▶ _Texte à lire_
Le 8e Festival de Printemps des Arts Florissants

Monteverdi, un compositeur en perpétuelle reverdie

Une programmation somptueuse par des interprètes très engagés.

Monteverdi, un compositeur en perpétuelle reverdie

POUR SA HUITIÈME ÉDITION, le Festival de Printemps des Arts Florissants qui se déroulait du 19 au 21 avril dans les églises du Sud-Vendée prenait pour titre « Promenades sacrées – Monteverdi ». Peut-être pour suggérer l’identité subtile de la musique de Monteverdi, malgré son éclat : d’un mysticisme plein de vitalité, à l’écart de toute pompe dans ses œuvres religieuses, et d’une extraordinaire profondeur passionnelle dans ses madrigaux profanes.

C’est d’ailleurs cet alliage si particulier, dans la musique de ce compositeur, entre transcendance et sensualité, qui était au cœur du dernier concert, donné dans l’église de Sainte-Hermine, par Les Arts Florissants dirigés par Paul Agnew (lequel, comme très souvent, faisait également partie de l’ensemble vocal) : sous le titre un peu énigmatique de « Madrigaux sacrés », on a pu découvrir le fascinant travail de transformation opéré par un contemporain de Monteverdi, Aquilino Coppini, à partir de madrigaux profanes du compositeur. Coppini publie, du vivant de Monteverdi, plusieurs recueils de madrigaux dont il réutilise fidèlement la musique, pour lui appliquer, de façon étonnamment habile et convaincante, des textes religieux. Tel scénario amoureux plein d’exaltation devient ainsi, sous sa plume, une ode à la puissance divine ou une célébration du Christ...

▶ _Données fournies_
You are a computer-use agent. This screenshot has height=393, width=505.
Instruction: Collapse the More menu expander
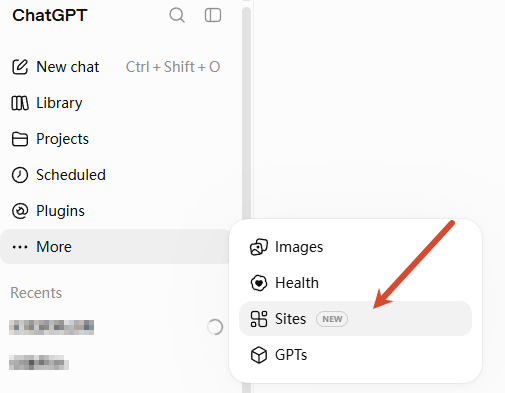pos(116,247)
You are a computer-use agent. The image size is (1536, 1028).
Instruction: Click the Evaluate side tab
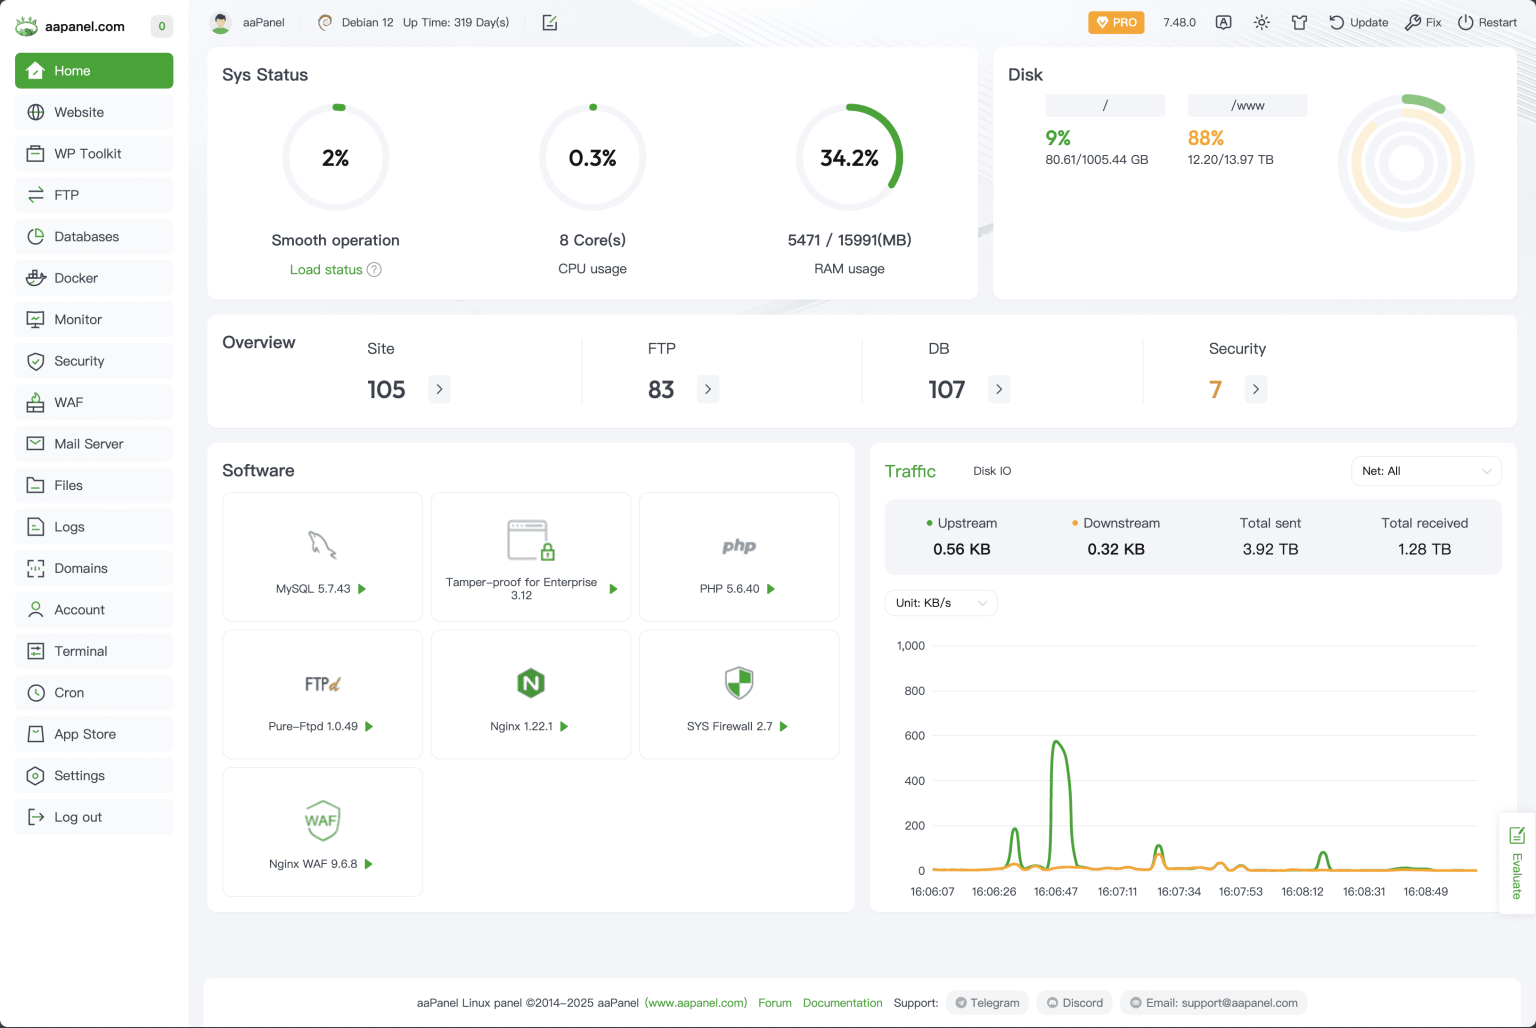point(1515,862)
==
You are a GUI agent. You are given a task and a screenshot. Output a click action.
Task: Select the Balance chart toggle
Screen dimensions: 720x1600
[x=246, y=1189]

▶ _Exercice bref 1_
Recopiez à l'identique, parmi les entrées, le passage allant de la ligne contenant « You are a computer-use agent. This » jusqu'à celle contenant « point(1515,862) », les deux incluses, sans y faire figurer les images.
▶ _Exercice bref 2_
Prolongez le compte rendu du festival consacré à Monteverdi au-delà de sa dernière phrase.
Le texte et les entrées sont indépendants les uns des autres.

▶ _Résultat 1_
You are a computer-use agent. This screenshot has height=393, width=505.
Instruction: Collapse the More menu expander
pos(116,247)
You are a computer-use agent. The image size is (1536, 1028).
Instruction: Click the Evaluate side tab
point(1515,862)

▶ _Résultat 2_
Forêt morale et spirituelle

D’une certaine manière, ce concert magnifique formait l’apothéose de ce festival de trois jours, après la présentation, le premier soir, sous la direction de William Christie, d’extraits de ce recueil de la fin de la vie de Monteverdi intitulé Selva morale e spirituale (Forêt morale et spirituelle). On y peut trouver par exemple cette fameuse Pianta della Madonna (Plainte de la Vierge), qui n’est autre que l’adaptation par Monteverdi du non moins fameux Lamento d’Arianna, de sa plume, mais aussi un Salve Regina ou encore un Beatus vir de toute beauté. William Christie, qui dirigeait la veille à l’Opéra Garnier la Médée de Charpentier, et qui repartait le lendemain pour la représentation suivante (comme d’ailleurs plusieurs des solistes de ce concert, ce qui laisse rêveur sur la capacité de tous ces artistes à faire de leur vie un faisceau toujours renouvelé d’expériences...), y était comme toujours remarquable de rigueur et de sensibilité. Mais surtout, on reste pantois devant le mystère que constitue pour l’auditeur l’alliage d’autorité et de conviction esthétique de ce chef et le sentiment de liberté que dégagent ses interprétations, mais aussi l’identité singulière, qui ne semble nullement bridée par l’autorité de Christie, de chacun des solistes des Arts Florissants dans la polyphonie.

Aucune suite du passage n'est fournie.